I had never heard of Mae Sot until I decided to cycle towards it about a week ago. I doubt if many foreigners have heard of it, and yet it’s one of the most interesting towns I’ve visited on my travels. It’s in Thailand, but 80% Burmese. Most inhabitants are refugees, and some are leading the fight against the oppressive and violent military junta that rule their country. This week I spent a fascinating evening in Mae Sot with one of the leaders of the Burmese Pro-Democracy Movement, and I thought, just for one blog, I’d veer from bicycle tales and tell you a little about an incredible man who had never heard of cricket, let alone The Ashes – until this week.

The waiters in the cafe all wore bright orange Burmese pro-democracy T-shirts, and Burmese refugees spoke in hushed tones at each table. As I sat outside having a beer with a serious, well-spoken refugee called Jo, he told me he had fled to Thailand fifteen years ago. Life under the ruling Military Junta in Burma had long been unbearable for ordinary Burmese, but, as an educated man, he had suffered desperately in recent years. He began crying as he told me about his life in Burma. He is now a refugee living less than 6kms from his homeland, and unable to return. As we chatted, he pointed to a middle-aged man drinking at the bar with friends.

“That is Thiha Yarzar. He will tell you his incredible story if you’d like to hear it.”

A few minutes later, and Thiha began recounting his story over a chilled Chang beer.

On 23 September 2008 Thiha was released from prison after serving eighteen years of a twenty year jail term. He was incarcerated in 1990 aged 23, after leading the pro-democracy movement the National Students’ Union for a number of years. In the same year Aung San Suu Kyi was democratically elected as the new Burmese leader. She has spent most of the last nineteen years under house arrest in Rangoon, and has become the face of pro-democracy in Burma.

In 1991, after a year in prison, Thiha was dragged to a miltary court where he stood face to face with three army colonels. There was no lawyer to present to act in his defence, and he was sentenced to death for High Treason. He was ready to die for democracy, but two years later the penalty was reduced to twenty years.

For eighteen years Thiha was moved from prison to prison. He suffered malaria thirty times in two years. He and fellow student activists were hooded, and hung upside down for hours on end without food and water. He was hooded, hands cuffed behind his back and beaten savagely for days at a time. His cockroach-infested room contained only two ceramic bowls as a toilet, and he slept on a concrete floor. For eighteen years.

It’s now two years since his release, and he cut a relaxed but determined figure as he remembered the events leading up to his release.
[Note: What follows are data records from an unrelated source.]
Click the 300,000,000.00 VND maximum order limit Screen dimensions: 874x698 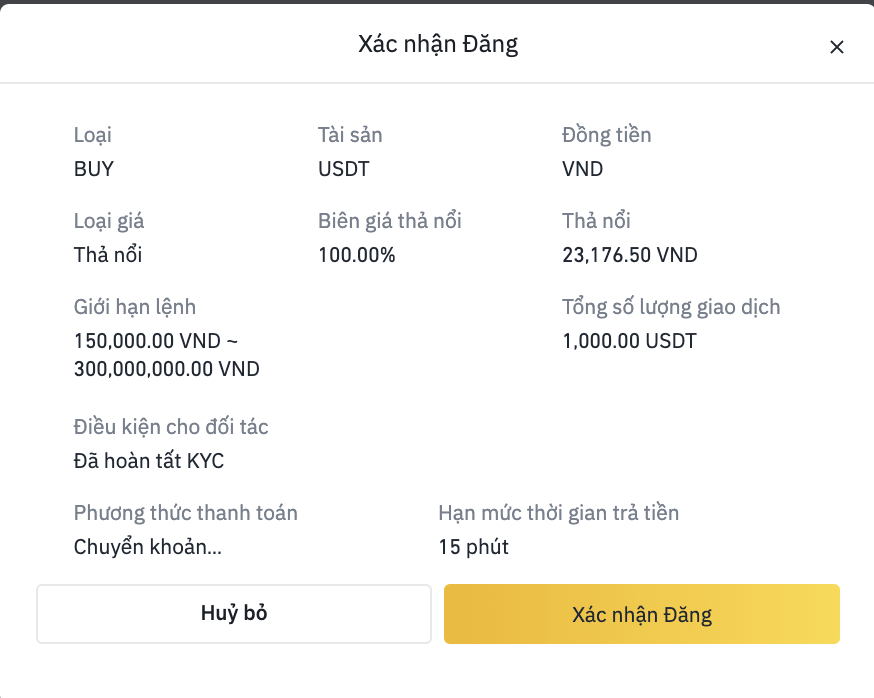(x=167, y=369)
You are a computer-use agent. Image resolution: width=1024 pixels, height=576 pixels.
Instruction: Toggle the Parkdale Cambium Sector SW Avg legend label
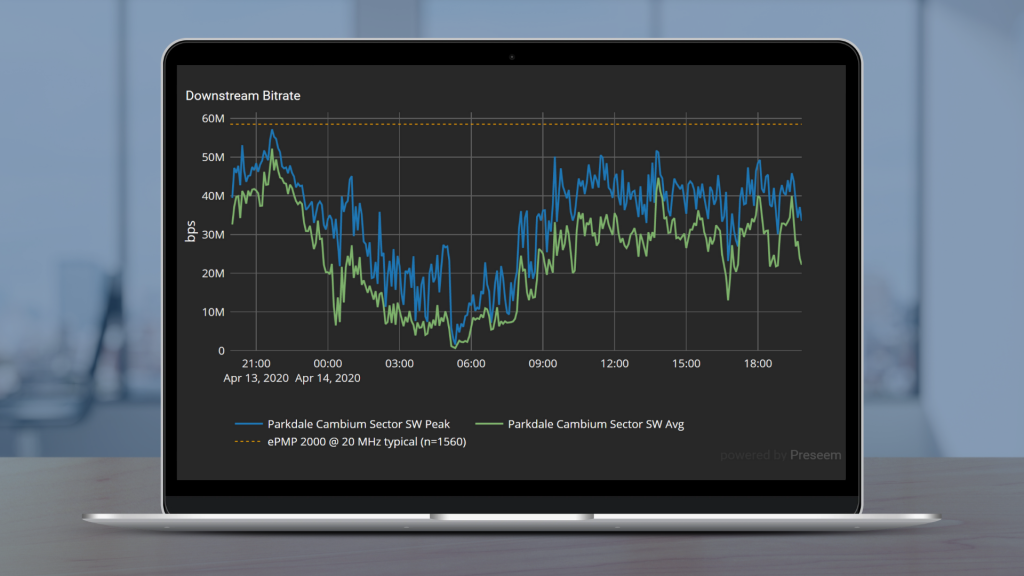[x=596, y=424]
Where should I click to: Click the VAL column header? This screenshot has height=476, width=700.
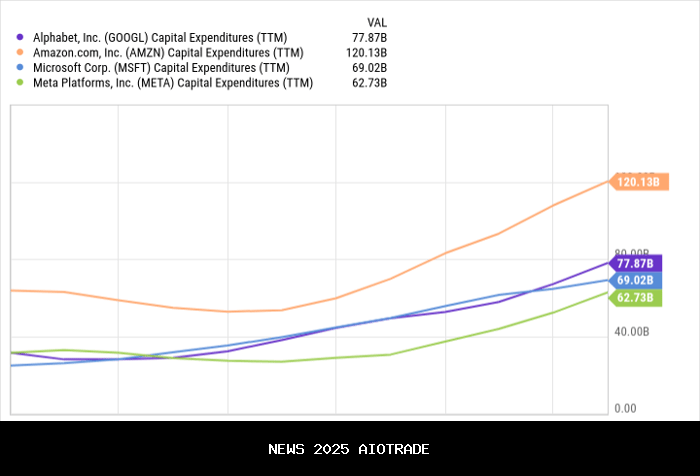click(377, 20)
I asked him if he liked Thailand, and he just looked at me. He didn’t need to say anything. From here he can continue his campaign against the military junta that have ruled his country with an iron fist for forty years, and he is hopeful for change.
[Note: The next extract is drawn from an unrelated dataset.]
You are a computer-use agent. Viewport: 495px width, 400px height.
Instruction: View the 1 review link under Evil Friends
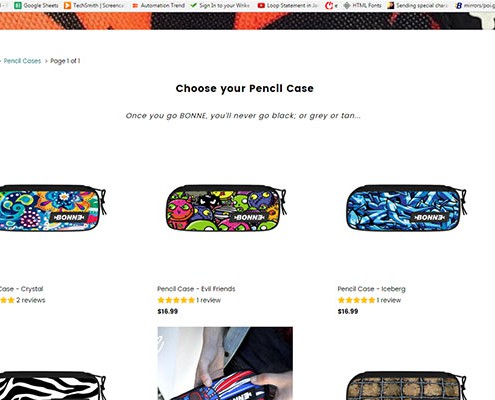tap(208, 300)

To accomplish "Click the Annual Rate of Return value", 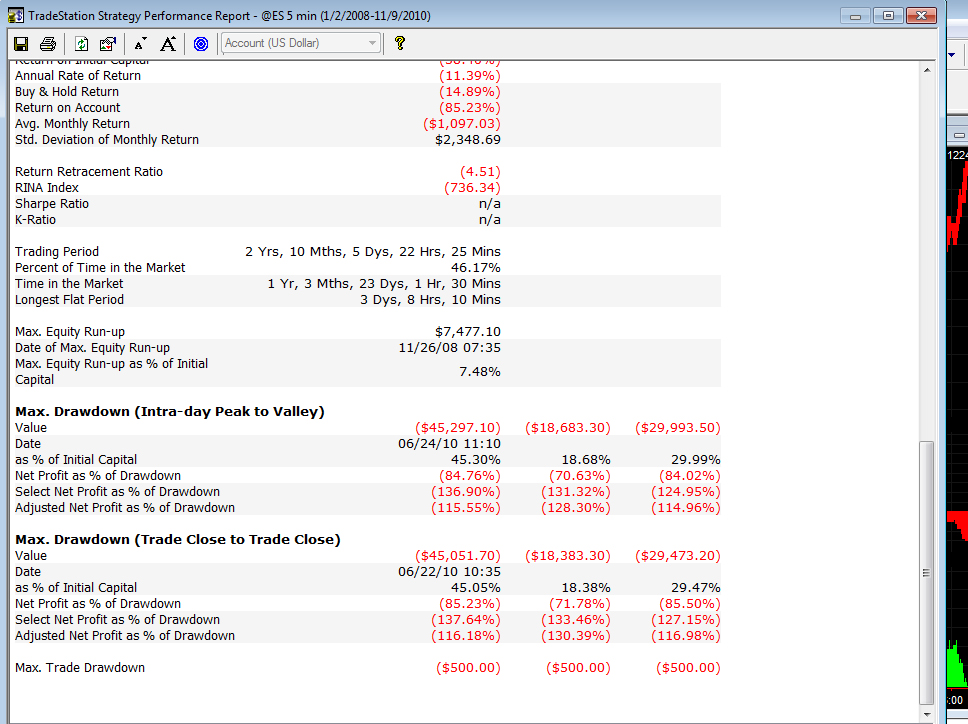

Below is an extract from an article recounting his extraordinary story. It describes his reunion with his family two years ago:

But, now, barely a year later, Thiha Yarzar listened carefully as Burmese military and police officials told him he would soon be on a flight to Rangoon, where he would be reunited with his beloved daughter and the rest of his family, nearly 20 years after he left his parent’s home as an exiled freedom fighter.

“It was like a dream,” he remembers of the night he drove in a taxi to his sister’s house.
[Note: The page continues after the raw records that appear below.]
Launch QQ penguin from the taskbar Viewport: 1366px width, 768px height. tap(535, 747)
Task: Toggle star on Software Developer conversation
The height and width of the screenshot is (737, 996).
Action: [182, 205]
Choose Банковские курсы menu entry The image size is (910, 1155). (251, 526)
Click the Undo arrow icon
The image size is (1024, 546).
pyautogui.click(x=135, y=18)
Was this that old prisoner’s dream, and would I be returned to prison just before waking up?

He got lost because the city streets and the neighborhood had changed so much while he was in prison. Two police cars followed the taxi as he tried to find the house he had spent so much time in as a youngster.

But, he didn’t wake up in his cell. Instead, he finally stood at his sister’s door.

When his sister, Daw Khin Mar Win, answered the door, they just stared at each other. They had not seen each other since she visited him in Insein Prison in 1992.

“She shouted, ‘Hey! This is Thiha!’ She came running to meet me, crying.”

“Mommy is here,” she told Thiha.

Thiha stared in amazement as he watched an old woman come out of the house.

“It was my mother. But, I didn’t recognize her at first,” he said.

Daw Tin Lay Myint was now 68. He remembers her hair had turned white. She was thin, but looked healthy.

“She just stared at me, as she moved slowly toward me,” he recalled.

“This is Thiha!” his sister shouted.

“They thought I was dead,” Thiha said, explaining that they had lost track of him since tracing his whereabouts to Kalay Prison.

“Mom touched me, my hair, my face, my shoulder,” he remembered vividly.

They told him the family made plans to make a contribution to a monastery in his memory just days before because they thought he was dead.

“Then, my sister asked me if I had escaped,” he remembered.

“What did you do?” she asked. “There will be a problem.”

But Thiha eased their concerns by showing them his release papers and plane ticket.

That evening, Thiha learned of his father’s death in 1996, the same year as his wife had died.

He also learned how his father lost his rank in the army and was forced to retire.

“I’m very sorry,” Thiha told his mother and sister. “It was because of me.”

But, they told him, “It’s not your fault.”

“Thiha, I’m very happy to see you alive again before I die,” his mother told him.”

They told him they didn’t hold out much hope to see him alive again because so many prisoners had died.

“I had seen so much death and so many families destroyed during my prison term,” Thiha said during the interview.

“And, I should have died in prison. Many others suffered so much loss on the outside and then died.”

The next day, Saturday, September 27, 2008, was the day Thiha feared might never come. He went to his wife’s parents home to meet the daughter who grew up without him.

He recalled it took him more than two hours to find the house.

When he finally arrived, his mother-in-law, Daw Shwe Yu, was sweeping leaves inside the family compound.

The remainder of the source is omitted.